Arizona children won’t be going back to school until mid-April at the earliest.
In a new directive, Gov. Doug Ducey and Arizona Schools Chief Kathy Hoffman have decided to extend by two more weeks the coronavirus-related closure that began March 16. The pair said they believe keeping campuses closed until at least April 10 is necessary to be sure that conditions are safe for students to return.
Gubernatorial press aide Patrick Ptak said that since the original two-week closure was announced, the Centers for Disease Control and Prevention has come out with new protocols to protect health. He said following these protocols would preclude schools from reopening as scheduled on March 30.
But Hoffman said the question of spreading COVID-19 among classmates is only part of the issue. There’s also the question of who would teach the children.
“Staffing would be very challenging at this time,” she said. And then there’s the possibility that teachers could spread the virus among themselves in meetings.
Whether schools will reopen before the end of the school year remains an open question.
“Our goal is to get kids in the classroom as soon as possible,” Ptak said. “We believe that’s the best place for them. We’re going to continue to reassess the situation in order to safely do that.”
Hoffman said she also intends to “keep monitoring and evaluating the situation.” But she told Capitol Media Services that it would not be the end of the world if schools did not reopen before the summer break.
She pointed out that this is the beginning of testing season.
“This is the time of the year when there would be a lot of reviewing and strengthening those foundational skills to get ready for the state tests,” Hoffman said. “And during the testing window there typically is not any instruction. So if I had to choose for a quarter for this to happen this is honestly the best quarter because the majority of the instruction has already been completed.”
That doesn’t mean there will be no learning involved if schools remain shuttered.
Legislation approved unanimously Thursday, March 19, by the Arizona House and Senate sets up procedures for school districts to provide educational opportunities for students through the end of the semester. Options include online instruction, sending home assignments and even having staffers read with younger students over the phone.
Ptak said the governor is looking forward to signing the measure.
Hoffman, however, said she’s not optimistic that this plan is going to make up for the lack of actual classroom instruction.
“To be completely honest, I know that kids are not going to learn in the same way and learn as much as they would if they were in our classrooms with our teachers,” she said. And Hoffman said the fact remains that not everyone is going to have access to interactive online instruction.

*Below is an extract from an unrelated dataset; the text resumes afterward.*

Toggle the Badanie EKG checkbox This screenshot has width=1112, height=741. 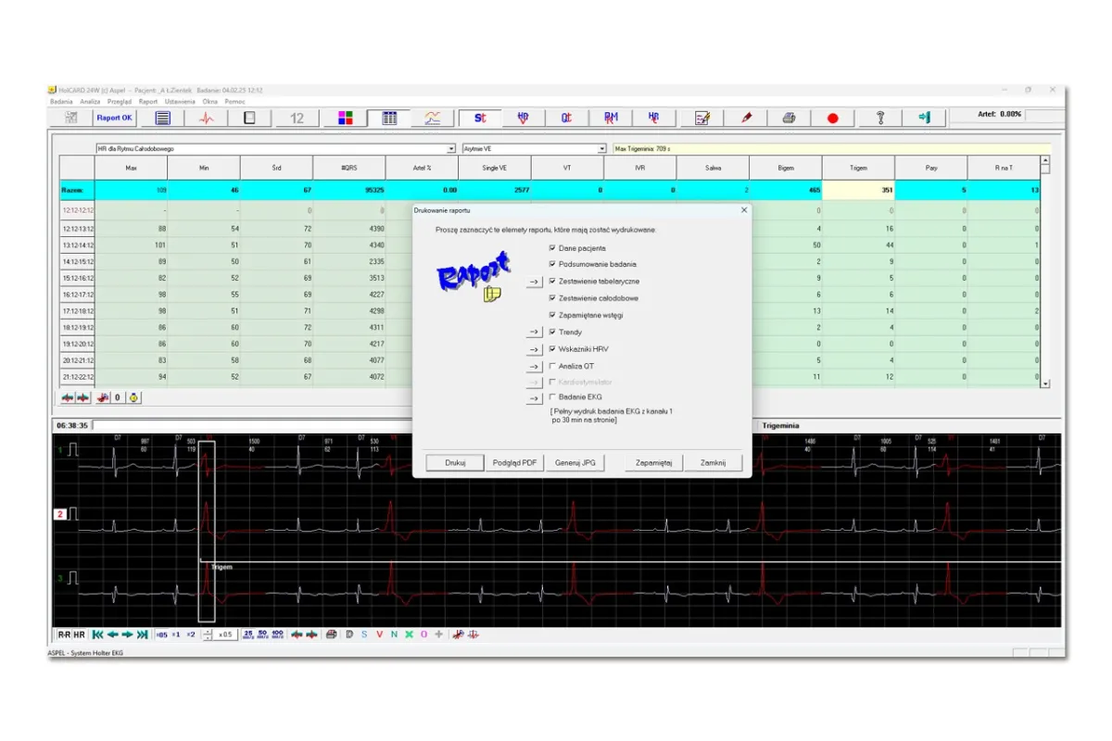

“We know across the state that there are families that don’t have computers or don’t have internet,” she said. “There’s going to be significant challenges in trying to provide equal opportunity for kids to access learning.”
And that doesn’t even consider students with disabilities and other special needs.
“How are they going to learn?” Hoffman asked. “These are going to be immense challenges.”
Ptak acknowledged that the decision to delay reopening schools for two more weeks comes more than a week before classes were slated to resume.
But he said the governor believes it’s important to get scheduling information into the hands of parents as soon as possible to allow them to plan.
With resumed classroom instruction looking ever less likely, Hoffman said she is focused elsewhere.
“What we have been prioritizing in recent weeks is, first and foremost, making sure that kids are fed,” she said. “Having access to food is important.”
Hoffman said she also wants to be sure that school staffers will continue to be paid.
That problem appears to be taken care of with the new legislation awaiting Ducey’s signature. It provides continued state aid to schools to keep paying staff — both instructional and support — as long as schools continue educational programs in whatever alternative format they can.
Still, there are other issues.
One is that extended closure — or scrapping the rest of the semester — leaves no opportunity for testing students to see what they’ve learned for the year.
Those standardized tests also are important to schools, as they are graded on their performance and improvement. And there also are financial benefits in the form of additional state aid.
“Everything has to be figured out in a different way,” Hoffman said. “So we’re just taking it day by day.”
Hoffman said her department is working to help educators be “as creative as possible” in finding ways to continue providing instruction given the unique situation created by the pandemic.
“But there’s no way we could achieve what we could in a typical school year,” she said.